These Robots Inspired By Cockroaches Can’t Be Squashed

Cockroaches are known to be creatures that may survive the apocalypse. This is because they can sometimes be incredibly hard to squash. Scientists have now created a robot that imitates the cockroach in its sturdiness. About the same size as a cockroach, this yet-to-be-named robot’s ability can be quantified by the fact that it can take up to a million times of its own weight.

It hardly weighs in at a little less than 10 grams, and the incredible bot can withstand 60 kgs of weight without being bothered at all. You can try to squash it with the help of a human foot, and it would simply carry itself and walk away.

“Most of the robots at this particular small scale are very fragile,” says mechanical engineer Liwei Lin from the University of California, Berkeley. “If you step on them, you pretty much destroy the robot.”

“We found that if we put weight on our robot, it still more or less functions.”

Polyvinylidene difluoride (PVDF), a piezoelectric material, is at the heart of the robustness of the robot. It is a material that expands and contracts on the application of the small alternating current.

The quickest the tiny bot managed to scurry along the ground was an impressive 20 cms per second when 200 V were applied at 850 Hz. With a total length of 10 mm, the bot is an absolute copy of the natural roach in characteristics.

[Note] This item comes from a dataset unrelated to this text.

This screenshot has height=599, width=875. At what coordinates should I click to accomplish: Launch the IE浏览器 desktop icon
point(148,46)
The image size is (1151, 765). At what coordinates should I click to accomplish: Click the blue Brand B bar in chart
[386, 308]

The video demonstrates the strength and agility of the roach bot. It shows it carrying 6 times its load and moving around at considerable speed within pipes and ascending heights compared to its total size.

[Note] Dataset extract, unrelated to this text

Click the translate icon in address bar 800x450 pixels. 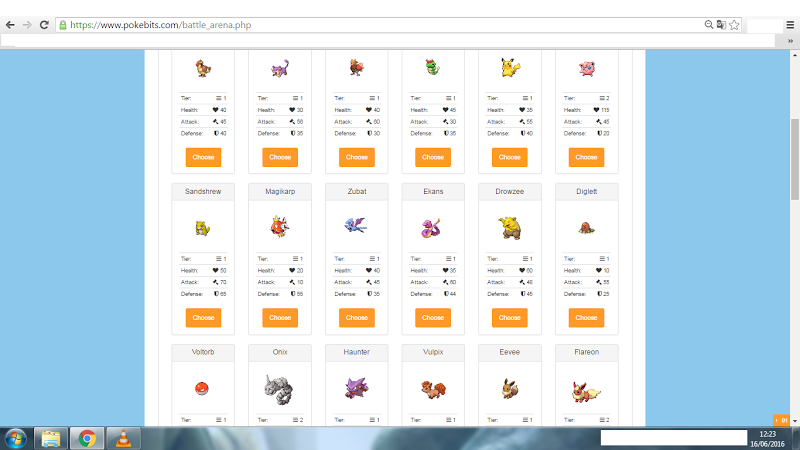[721, 24]
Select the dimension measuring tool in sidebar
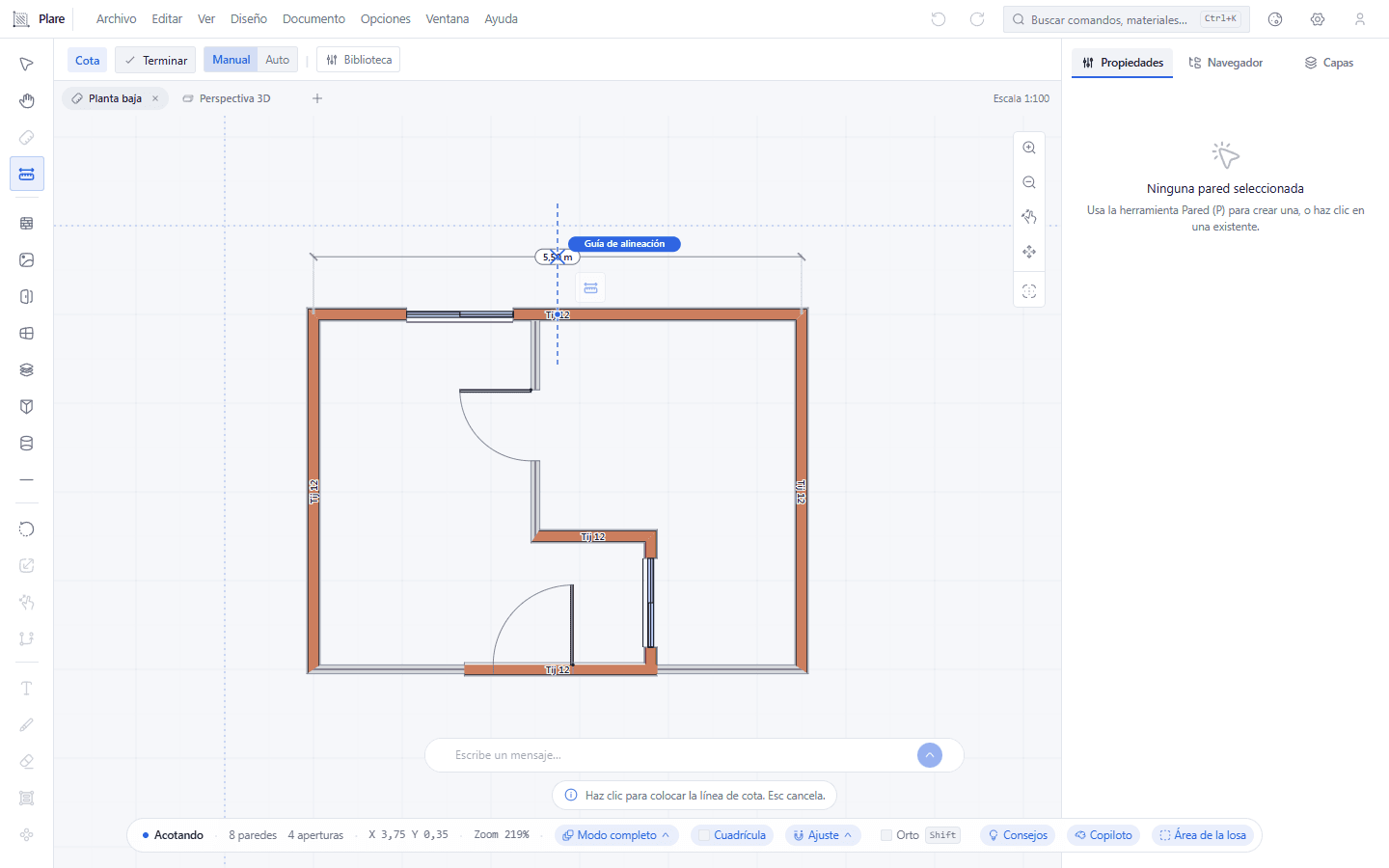Image resolution: width=1389 pixels, height=868 pixels. [26, 175]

These innovations in robotics will be instrumental in the future. It is fun watching such bots doing stuff, but can we deny their utility in scanning through unstable disaster sites like the Miami Condo site for an effective and swift response?

“For example, if an earthquake happens, it’s hard for the big machines, or the big dogs, to find the life underneath debris, so that’s why we need a small-sized robot that is agile and robust,” says mechanical engineer Yichuan Wu, from the University of Electronic Science and Technology of China.

Various additions can be made to the design to make it useful for different situations. For instance, the bot can be fitted with a gas sensor and can detect gas leakages in the tiniest places and save countless lives.

“We hope the proposed insect-scale robot paves a way to pursue fast and robust robots for practical applications,” conclude the researchers in their published paper. The research has been published in Science Robotics.